La verdadera madurez de una sociedad se mide en su capacidad de reconocer cuando una tradición ha caducado. En un giro que se siente tan necesario como inevitable, México ha dado un paso definitivo hacia la ética contemporánea con la aprobación de la Ley Mincho. Esta reforma a la Ley General de Vida Silvestre no es solo un ajuste administrativo; es un manifiesto generacional que prohíbe el uso de delfines, orcas y otros mamíferos marinos en espectáculos, nados interactivos y cualquier actividad con fines de lucro.

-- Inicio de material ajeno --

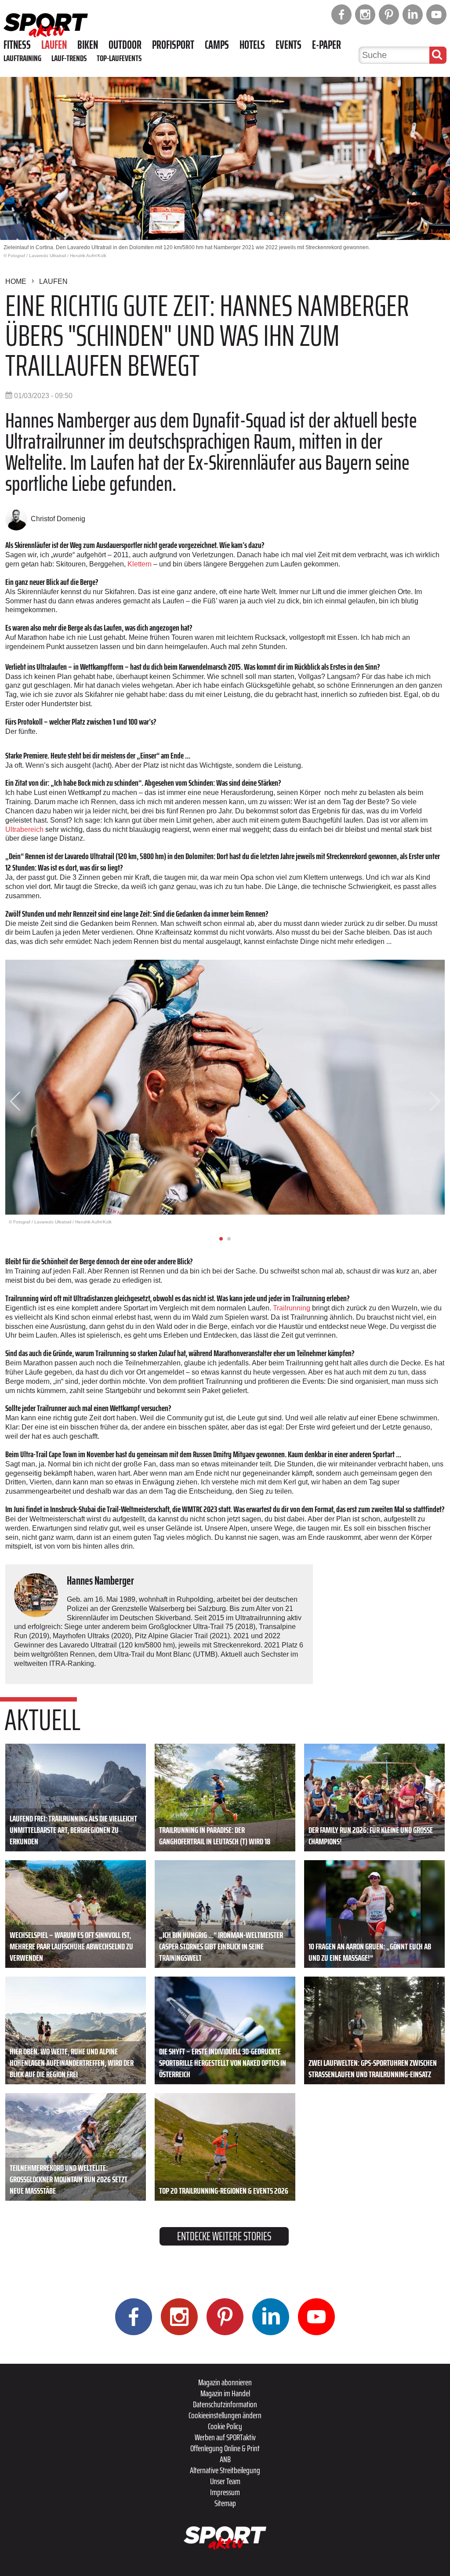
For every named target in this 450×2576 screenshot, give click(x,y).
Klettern (139, 564)
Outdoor (125, 44)
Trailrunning (291, 1308)
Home (15, 281)
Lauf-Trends (69, 58)
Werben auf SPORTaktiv (225, 2437)
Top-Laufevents (119, 58)
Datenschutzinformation (225, 2404)
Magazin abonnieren (225, 2382)
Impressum (225, 2492)
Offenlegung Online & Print (225, 2448)
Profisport (173, 44)
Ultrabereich (24, 829)
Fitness (17, 44)
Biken (87, 44)
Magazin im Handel (225, 2393)
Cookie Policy (225, 2426)
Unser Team (225, 2481)
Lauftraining (22, 58)
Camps (217, 44)
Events (288, 44)
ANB (225, 2459)
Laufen (54, 44)
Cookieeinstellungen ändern (225, 2415)
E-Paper (326, 44)
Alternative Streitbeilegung (225, 2470)
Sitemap (225, 2503)
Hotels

La ley lleva el nombre de Mincho, un delfín cuya historia en la Riviera Maya se convirtió en el catalizador de un movimiento que ya no podía ignorarse. Las nuevas reglas del juego son claras: se termina la reproducción en cautiverio —salvo para fines de conservación científica— y se establece un plan de transición para los ejemplares actuales. El objetivo es ambicioso pero justo: trasladar a estos animales a corrales marinos, espacios delimitados en el océano donde puedan sentir la marea y recuperar una conexión real con su entorno.

Para una generación que prioriza la sostenibilidad y la empatía como valores no negociables, esta noticia resuena con fuerza. Ya no nos atrae la narrativa del animal “entrenado” en una alberca de concreto; nos emociona la idea de un ecosistema donde la vida silvestre sea respetada en su hábitat natural. México, que históricamente ha concentrado un alto porcentaje de delfines en cautiverio a nivel mundial, finalmente alinea su política ambiental con las demandas de un turismo más consciente y responsable.

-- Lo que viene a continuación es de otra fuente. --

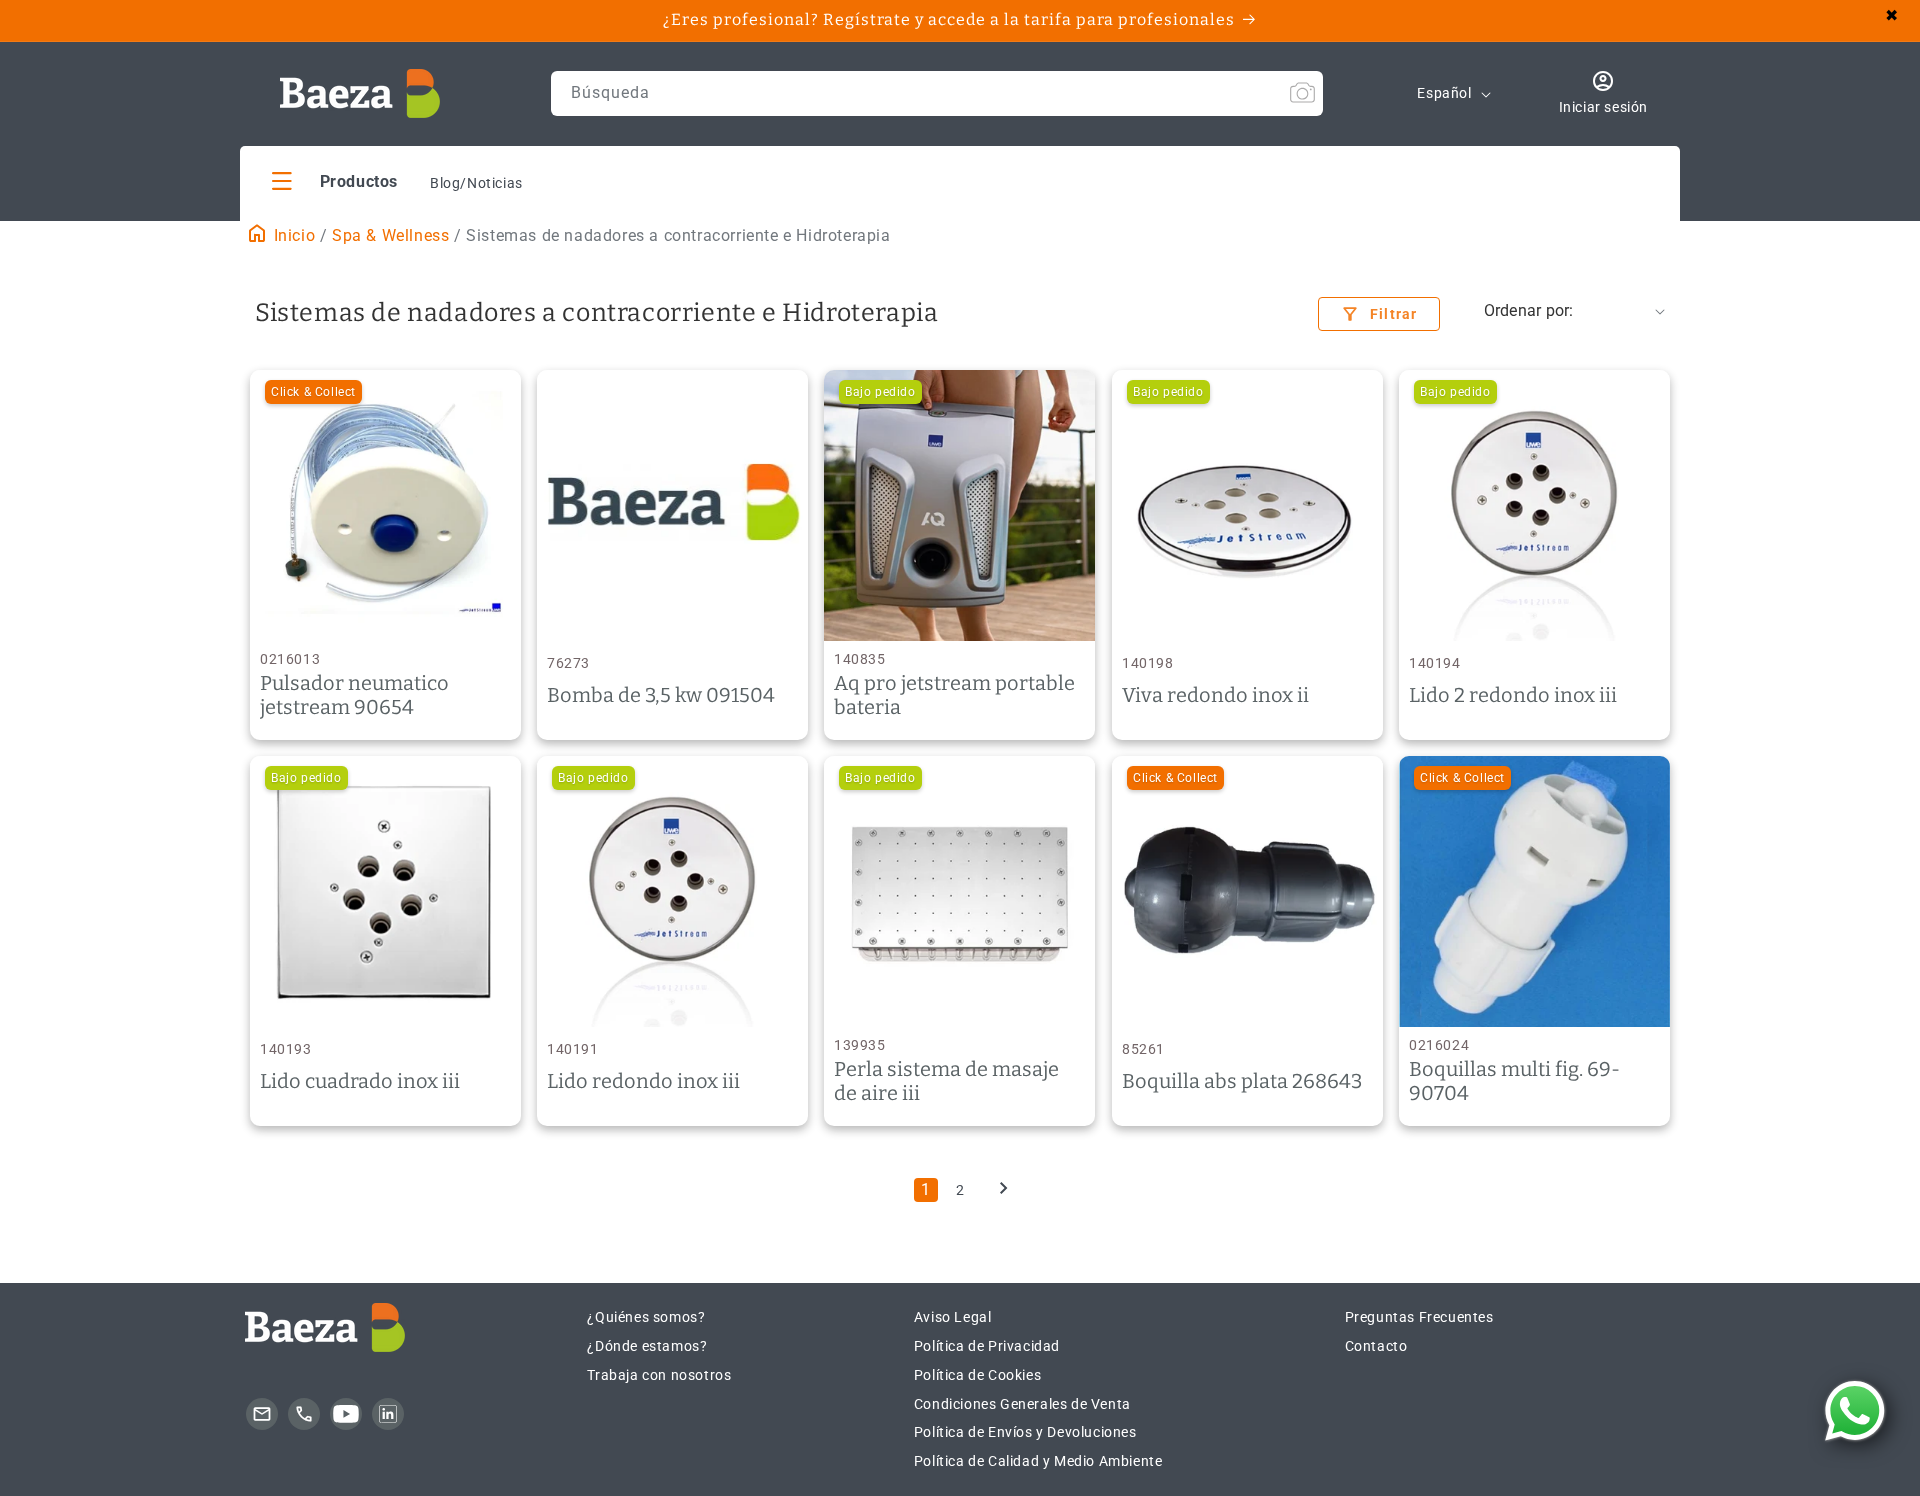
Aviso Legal (953, 1317)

Es momento de reflexionar sobre el impacto de nuestras decisiones de ocio. La Ley Mincho nos invita a transitar de la observación extractiva a la coexistencia. El cierre de esta etapa en los delfinarios no es una pérdida para la industria turística, sino una evolución hacia un modelo de hospitalidad que entiende que el respeto por la biodiversidad es el activo más valioso que podemos ofrecer al mundo. El mejor espectáculo que un mamífero marino puede darnos es, simplemente, su libertad en el azul profundo.